__Short task__. Reproduce verbatim the portion of the passage about Lewis below that runs from "The Gentle Slope." to "14 U.S. printings.".

__Text section__.
******

The consistent identification of scientists with the forces of evil is characteristic of Lewis. To him, scientists seem, most nearly to embody the Christian sin of Pride—setting up the human will against the Divine. For this sin, Adam & Eve were expelled from the Garden and the heroes of Greek tragedy were punished by the gods. Lewis is a bitter academic opponent of Oxford’s “progressive element” of scientists and “practical” faculty members who would lay more stress on “useful” courses than on Oxford’s traditional concern with the humanities.

The Gentle Slope. Lewis wrote The Screwtape Letters largely as “a kind of penance,” which his friends claim is his attitude toward all his Christian writings. He says he found it the easiest work he has ever done, but that it grew to be “a terrible bore.” It was an immediate and phenomenal success on both sides of the Atlantic. Innumerable ministers quoted Screwtape in sermons and urged it on their congregations. Catholics enjoy it as much as Protestants. One clergyman makes a practice of presenting copies to his parishioners with passages marked for their special attention. To date, Screwtape has gone through 20 British and 14 U.S. printings.

******

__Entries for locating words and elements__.
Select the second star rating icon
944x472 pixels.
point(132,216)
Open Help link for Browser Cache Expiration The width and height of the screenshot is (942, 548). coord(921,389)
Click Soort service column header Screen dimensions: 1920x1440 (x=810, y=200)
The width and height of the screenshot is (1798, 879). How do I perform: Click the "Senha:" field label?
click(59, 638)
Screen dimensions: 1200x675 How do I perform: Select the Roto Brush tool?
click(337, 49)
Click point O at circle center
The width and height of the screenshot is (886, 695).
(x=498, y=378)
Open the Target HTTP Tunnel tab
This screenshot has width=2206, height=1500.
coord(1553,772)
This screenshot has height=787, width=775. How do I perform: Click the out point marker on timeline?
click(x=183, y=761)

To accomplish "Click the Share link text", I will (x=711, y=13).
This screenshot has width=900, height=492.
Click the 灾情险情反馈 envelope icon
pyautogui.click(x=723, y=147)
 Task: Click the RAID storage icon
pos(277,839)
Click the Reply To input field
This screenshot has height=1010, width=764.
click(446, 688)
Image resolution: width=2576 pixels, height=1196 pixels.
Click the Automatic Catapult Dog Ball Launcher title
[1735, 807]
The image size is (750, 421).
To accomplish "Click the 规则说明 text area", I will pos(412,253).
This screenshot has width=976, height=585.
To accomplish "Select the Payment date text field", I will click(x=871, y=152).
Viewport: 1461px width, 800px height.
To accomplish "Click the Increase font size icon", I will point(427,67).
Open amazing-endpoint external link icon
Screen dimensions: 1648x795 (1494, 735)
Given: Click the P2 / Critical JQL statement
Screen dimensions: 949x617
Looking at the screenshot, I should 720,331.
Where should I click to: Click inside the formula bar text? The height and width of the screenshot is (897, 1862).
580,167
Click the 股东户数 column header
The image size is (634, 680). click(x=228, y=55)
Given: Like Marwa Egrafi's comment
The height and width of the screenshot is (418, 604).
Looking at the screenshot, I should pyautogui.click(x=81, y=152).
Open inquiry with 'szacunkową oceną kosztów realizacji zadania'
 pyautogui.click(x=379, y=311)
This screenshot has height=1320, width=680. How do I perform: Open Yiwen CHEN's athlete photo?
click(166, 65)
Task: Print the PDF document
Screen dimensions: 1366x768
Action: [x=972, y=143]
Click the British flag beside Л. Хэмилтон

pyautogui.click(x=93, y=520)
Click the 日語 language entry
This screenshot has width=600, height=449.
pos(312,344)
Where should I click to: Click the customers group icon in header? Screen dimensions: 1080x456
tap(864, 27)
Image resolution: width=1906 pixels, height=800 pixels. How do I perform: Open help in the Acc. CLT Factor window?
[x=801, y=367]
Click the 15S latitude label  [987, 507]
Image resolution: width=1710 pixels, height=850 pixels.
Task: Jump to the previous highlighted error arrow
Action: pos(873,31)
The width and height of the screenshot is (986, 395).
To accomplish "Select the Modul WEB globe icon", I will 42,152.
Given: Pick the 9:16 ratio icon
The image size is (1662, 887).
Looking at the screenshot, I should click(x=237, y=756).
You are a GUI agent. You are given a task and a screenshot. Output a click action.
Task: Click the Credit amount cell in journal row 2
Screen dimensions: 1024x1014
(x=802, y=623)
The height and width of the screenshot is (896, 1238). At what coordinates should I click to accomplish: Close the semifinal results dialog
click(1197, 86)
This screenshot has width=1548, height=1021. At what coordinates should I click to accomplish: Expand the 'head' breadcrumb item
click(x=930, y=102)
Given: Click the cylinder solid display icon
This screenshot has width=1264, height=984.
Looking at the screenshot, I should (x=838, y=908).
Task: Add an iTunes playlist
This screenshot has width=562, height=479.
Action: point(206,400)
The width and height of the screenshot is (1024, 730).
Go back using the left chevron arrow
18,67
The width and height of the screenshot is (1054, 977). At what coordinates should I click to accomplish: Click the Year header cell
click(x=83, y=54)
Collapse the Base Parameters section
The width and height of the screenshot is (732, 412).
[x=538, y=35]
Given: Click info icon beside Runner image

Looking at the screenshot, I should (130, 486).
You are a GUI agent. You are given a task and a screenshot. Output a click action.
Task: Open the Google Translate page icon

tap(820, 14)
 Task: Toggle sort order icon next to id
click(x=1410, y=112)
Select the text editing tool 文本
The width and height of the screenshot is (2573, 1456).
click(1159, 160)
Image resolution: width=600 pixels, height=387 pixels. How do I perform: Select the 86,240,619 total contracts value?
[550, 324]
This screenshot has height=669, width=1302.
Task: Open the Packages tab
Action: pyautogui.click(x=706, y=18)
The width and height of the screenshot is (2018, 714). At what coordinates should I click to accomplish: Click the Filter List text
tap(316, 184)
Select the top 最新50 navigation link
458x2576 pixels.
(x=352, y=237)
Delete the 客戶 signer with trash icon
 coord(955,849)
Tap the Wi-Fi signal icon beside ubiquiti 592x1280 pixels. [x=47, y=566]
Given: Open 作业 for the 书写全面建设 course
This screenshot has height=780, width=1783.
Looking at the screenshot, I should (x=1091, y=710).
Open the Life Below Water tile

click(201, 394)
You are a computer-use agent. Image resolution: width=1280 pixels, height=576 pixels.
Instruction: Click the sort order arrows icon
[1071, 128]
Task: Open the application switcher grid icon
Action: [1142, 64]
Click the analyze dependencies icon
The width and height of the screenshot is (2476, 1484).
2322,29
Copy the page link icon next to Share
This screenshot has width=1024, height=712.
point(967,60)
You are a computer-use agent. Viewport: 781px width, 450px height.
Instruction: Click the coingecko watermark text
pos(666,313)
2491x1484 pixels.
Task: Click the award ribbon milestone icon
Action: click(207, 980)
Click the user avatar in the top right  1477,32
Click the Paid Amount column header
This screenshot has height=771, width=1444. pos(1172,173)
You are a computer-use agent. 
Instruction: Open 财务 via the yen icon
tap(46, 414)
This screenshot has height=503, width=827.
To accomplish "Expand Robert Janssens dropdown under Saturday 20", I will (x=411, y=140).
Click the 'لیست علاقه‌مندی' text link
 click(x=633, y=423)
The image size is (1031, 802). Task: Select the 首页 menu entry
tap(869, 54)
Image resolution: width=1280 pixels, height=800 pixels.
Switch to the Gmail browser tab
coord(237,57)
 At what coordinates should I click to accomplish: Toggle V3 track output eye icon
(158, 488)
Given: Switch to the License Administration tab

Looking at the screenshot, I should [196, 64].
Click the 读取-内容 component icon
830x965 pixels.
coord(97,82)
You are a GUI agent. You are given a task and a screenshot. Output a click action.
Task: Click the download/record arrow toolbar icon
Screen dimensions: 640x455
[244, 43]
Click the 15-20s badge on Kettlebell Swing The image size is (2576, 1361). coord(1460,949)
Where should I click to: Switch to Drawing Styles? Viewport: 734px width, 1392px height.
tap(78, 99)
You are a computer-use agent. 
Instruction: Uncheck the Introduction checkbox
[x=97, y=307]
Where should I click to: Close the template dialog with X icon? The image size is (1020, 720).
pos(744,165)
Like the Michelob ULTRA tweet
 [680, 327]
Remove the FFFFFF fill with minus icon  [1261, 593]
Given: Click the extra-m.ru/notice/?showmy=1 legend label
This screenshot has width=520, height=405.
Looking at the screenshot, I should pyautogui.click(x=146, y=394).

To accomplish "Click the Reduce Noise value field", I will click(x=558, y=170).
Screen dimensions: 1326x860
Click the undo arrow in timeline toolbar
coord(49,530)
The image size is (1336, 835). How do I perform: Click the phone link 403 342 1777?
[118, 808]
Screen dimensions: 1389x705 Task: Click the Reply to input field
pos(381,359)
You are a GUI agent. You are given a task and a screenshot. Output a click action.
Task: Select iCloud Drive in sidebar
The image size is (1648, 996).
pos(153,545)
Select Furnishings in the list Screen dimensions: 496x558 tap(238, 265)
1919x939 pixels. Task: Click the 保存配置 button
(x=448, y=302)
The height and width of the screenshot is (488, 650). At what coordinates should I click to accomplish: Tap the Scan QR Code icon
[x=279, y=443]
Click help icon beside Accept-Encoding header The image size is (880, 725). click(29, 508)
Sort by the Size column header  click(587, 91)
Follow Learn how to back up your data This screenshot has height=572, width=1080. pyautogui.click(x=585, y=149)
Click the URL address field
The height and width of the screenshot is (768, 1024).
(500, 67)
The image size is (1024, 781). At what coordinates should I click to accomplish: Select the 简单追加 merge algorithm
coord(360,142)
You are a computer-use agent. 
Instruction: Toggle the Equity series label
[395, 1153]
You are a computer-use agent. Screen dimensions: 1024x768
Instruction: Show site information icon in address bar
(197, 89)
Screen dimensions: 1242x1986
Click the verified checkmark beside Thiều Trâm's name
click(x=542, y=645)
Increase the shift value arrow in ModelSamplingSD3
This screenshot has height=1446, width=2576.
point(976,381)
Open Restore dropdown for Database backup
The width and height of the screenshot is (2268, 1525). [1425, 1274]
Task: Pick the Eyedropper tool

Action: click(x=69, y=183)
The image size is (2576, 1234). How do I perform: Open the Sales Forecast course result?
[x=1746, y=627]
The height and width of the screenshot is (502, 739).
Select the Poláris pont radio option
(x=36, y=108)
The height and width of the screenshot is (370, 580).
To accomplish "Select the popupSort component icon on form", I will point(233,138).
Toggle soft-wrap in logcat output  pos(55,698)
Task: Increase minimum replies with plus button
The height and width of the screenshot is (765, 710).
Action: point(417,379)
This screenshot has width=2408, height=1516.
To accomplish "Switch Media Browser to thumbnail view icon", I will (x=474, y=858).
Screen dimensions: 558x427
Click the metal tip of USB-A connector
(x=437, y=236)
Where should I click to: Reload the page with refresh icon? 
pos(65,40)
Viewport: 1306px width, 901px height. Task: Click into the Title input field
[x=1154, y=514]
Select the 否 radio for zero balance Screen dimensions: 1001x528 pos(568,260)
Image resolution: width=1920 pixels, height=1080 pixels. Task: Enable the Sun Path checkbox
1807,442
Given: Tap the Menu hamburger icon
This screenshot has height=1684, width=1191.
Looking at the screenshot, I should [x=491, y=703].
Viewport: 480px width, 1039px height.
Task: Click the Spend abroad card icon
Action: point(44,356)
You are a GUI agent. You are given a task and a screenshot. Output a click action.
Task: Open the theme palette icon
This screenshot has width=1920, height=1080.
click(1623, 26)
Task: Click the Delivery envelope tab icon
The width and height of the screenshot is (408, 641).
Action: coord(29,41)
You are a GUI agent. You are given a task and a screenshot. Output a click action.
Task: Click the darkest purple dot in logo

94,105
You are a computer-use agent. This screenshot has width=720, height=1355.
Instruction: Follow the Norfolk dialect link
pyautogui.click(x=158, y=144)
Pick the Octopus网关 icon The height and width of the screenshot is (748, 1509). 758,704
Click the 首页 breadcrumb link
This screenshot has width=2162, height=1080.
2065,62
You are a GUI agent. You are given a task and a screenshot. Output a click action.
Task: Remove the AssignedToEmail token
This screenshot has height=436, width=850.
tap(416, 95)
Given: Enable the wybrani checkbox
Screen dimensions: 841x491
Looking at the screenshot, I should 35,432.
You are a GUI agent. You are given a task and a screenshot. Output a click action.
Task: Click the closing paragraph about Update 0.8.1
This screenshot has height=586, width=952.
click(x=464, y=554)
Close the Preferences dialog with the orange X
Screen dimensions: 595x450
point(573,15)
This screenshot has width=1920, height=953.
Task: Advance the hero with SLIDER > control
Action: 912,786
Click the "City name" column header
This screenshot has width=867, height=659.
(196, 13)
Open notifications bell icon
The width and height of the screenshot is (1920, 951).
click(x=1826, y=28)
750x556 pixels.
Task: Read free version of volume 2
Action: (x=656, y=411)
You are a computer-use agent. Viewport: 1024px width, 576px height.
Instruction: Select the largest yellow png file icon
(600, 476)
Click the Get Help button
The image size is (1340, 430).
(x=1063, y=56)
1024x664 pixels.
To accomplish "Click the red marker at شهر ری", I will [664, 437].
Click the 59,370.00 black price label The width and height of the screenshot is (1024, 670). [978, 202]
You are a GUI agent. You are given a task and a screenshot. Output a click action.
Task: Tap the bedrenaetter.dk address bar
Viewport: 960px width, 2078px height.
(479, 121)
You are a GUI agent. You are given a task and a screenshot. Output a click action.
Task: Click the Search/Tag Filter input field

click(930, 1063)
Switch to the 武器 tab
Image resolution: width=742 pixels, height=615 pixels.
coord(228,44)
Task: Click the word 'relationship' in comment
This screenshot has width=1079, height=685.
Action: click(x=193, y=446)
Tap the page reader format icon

******

__Written answer__.
The Gentle Slope. Lewis wrote The Screwtape Letters largely as “a kind of penance,” which his friends claim is his attitude toward all his Christian writings. He says he found it the easiest work he has ever done, but that it grew to be “a terrible bore.” It was an immediate and phenomenal success on both sides of the Atlantic. Innumerable ministers quoted Screwtape in sermons and urged it on their congregations. Catholics enjoy it as much as Protestants. One clergyman makes a practice of presenting copies to his parishioners with passages marked for their special attention. To date, Screwtape has gone through 20 British and 14 U.S. printings.